§ Exercise data
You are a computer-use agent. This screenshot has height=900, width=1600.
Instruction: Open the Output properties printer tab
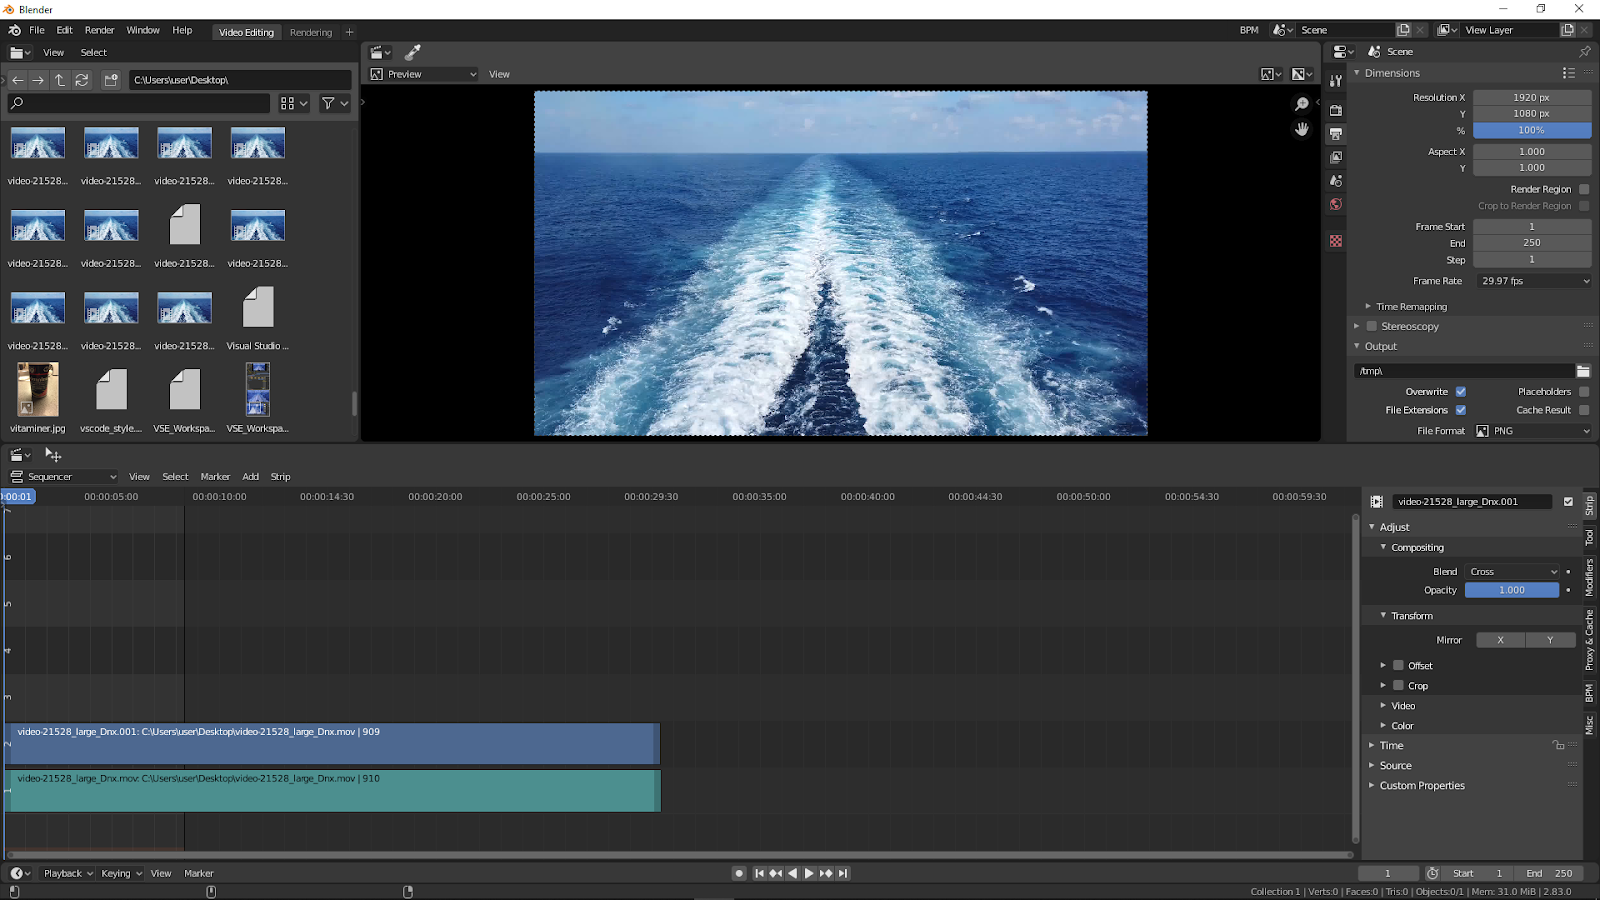click(1336, 134)
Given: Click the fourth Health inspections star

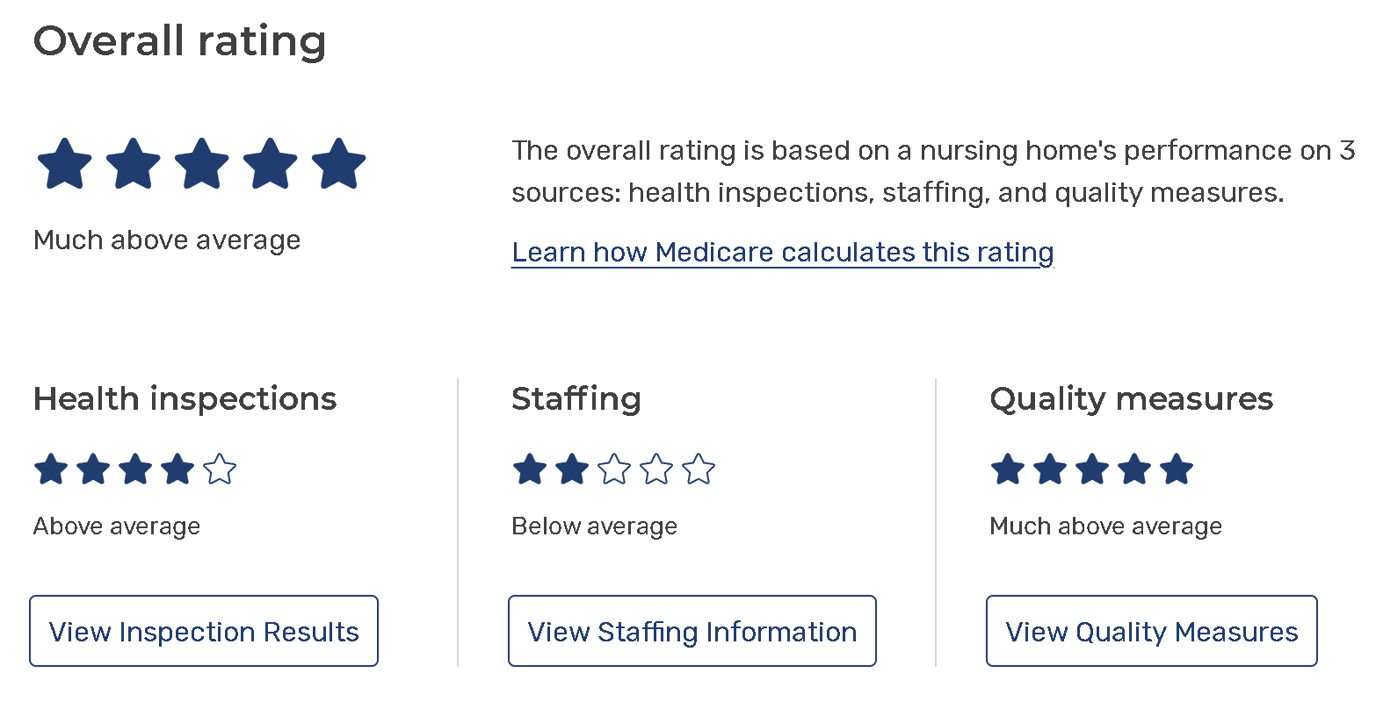Looking at the screenshot, I should point(177,469).
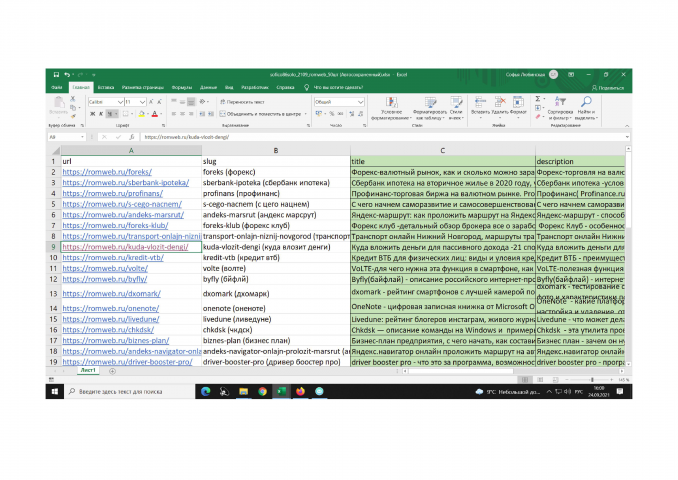
Task: Click the Delete cells icon
Action: (499, 102)
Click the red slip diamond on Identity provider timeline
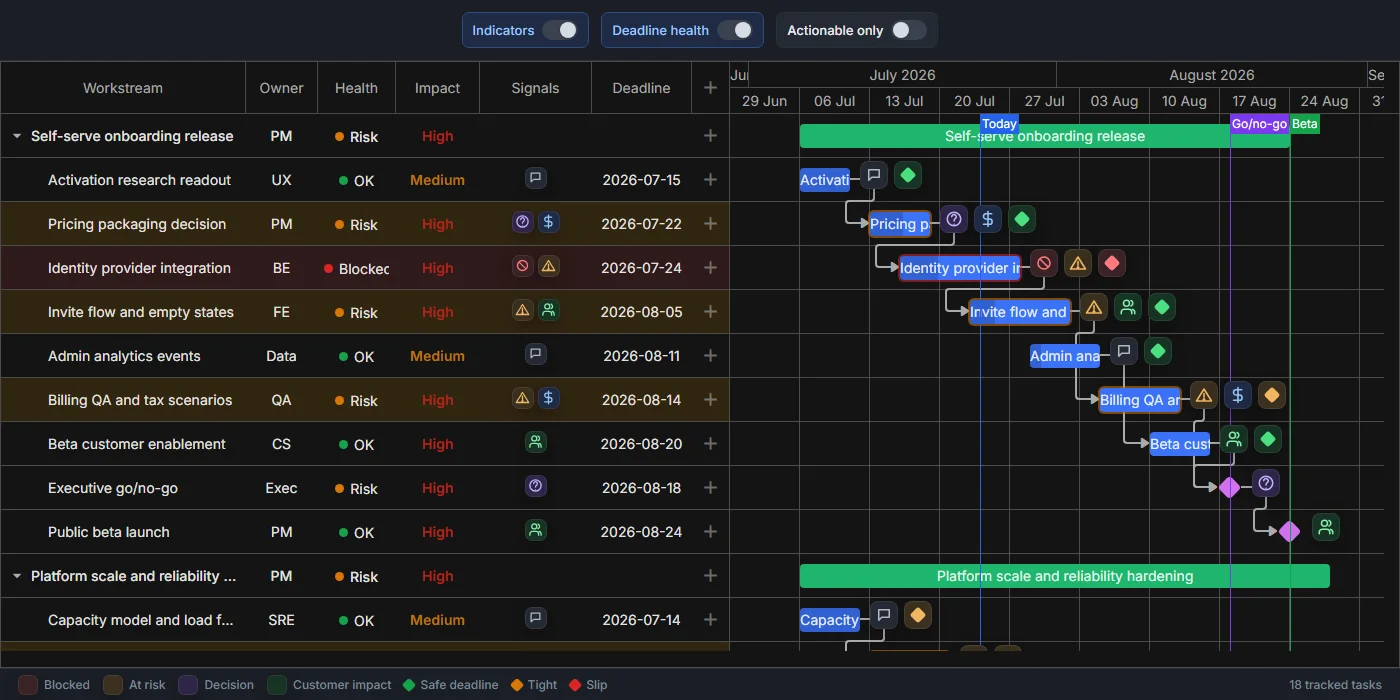The height and width of the screenshot is (700, 1400). (x=1112, y=264)
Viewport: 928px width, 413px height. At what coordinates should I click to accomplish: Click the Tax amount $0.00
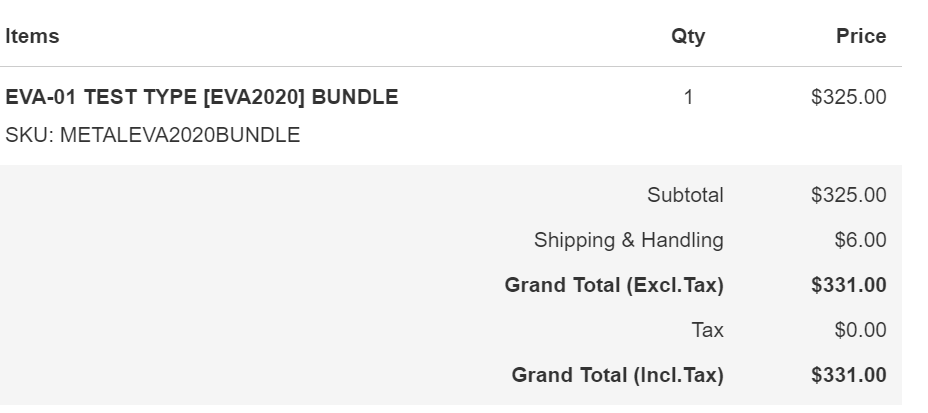[861, 330]
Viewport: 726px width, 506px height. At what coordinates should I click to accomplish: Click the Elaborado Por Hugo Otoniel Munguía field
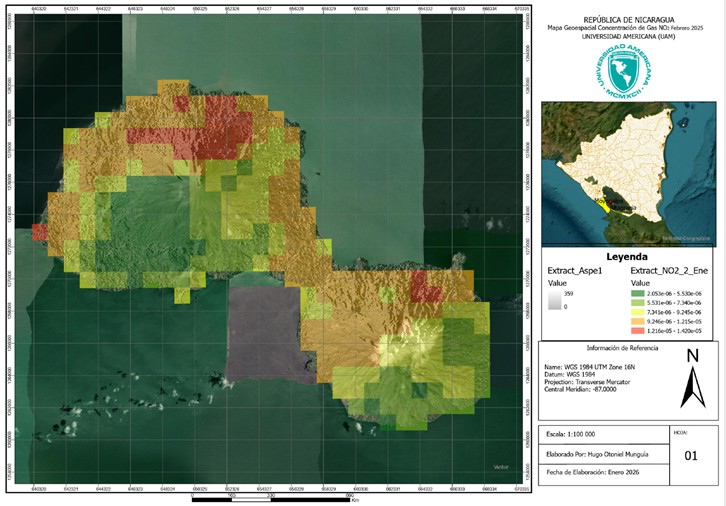pyautogui.click(x=604, y=455)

§ What you have to do
A faithful copy of all the data above is required, printed exactly and with no pictures.

§ Reply to the exercise
You are a computer-use agent. This screenshot has height=900, width=1600.
Instruction: Open the Output properties printer tab
click(1336, 134)
Given: Click the fourth Health inspections star

Looking at the screenshot, I should point(177,469).
Task: Click the Delete cells icon
Action: (499, 102)
Click the red slip diamond on Identity provider timeline
The height and width of the screenshot is (700, 1400). (x=1112, y=264)
Viewport: 928px width, 413px height. At what coordinates should I click to accomplish: Click the Tax amount $0.00
[861, 330]
Viewport: 726px width, 506px height. At what coordinates should I click to accomplish: Click the Elaborado Por Hugo Otoniel Munguía field
pyautogui.click(x=604, y=455)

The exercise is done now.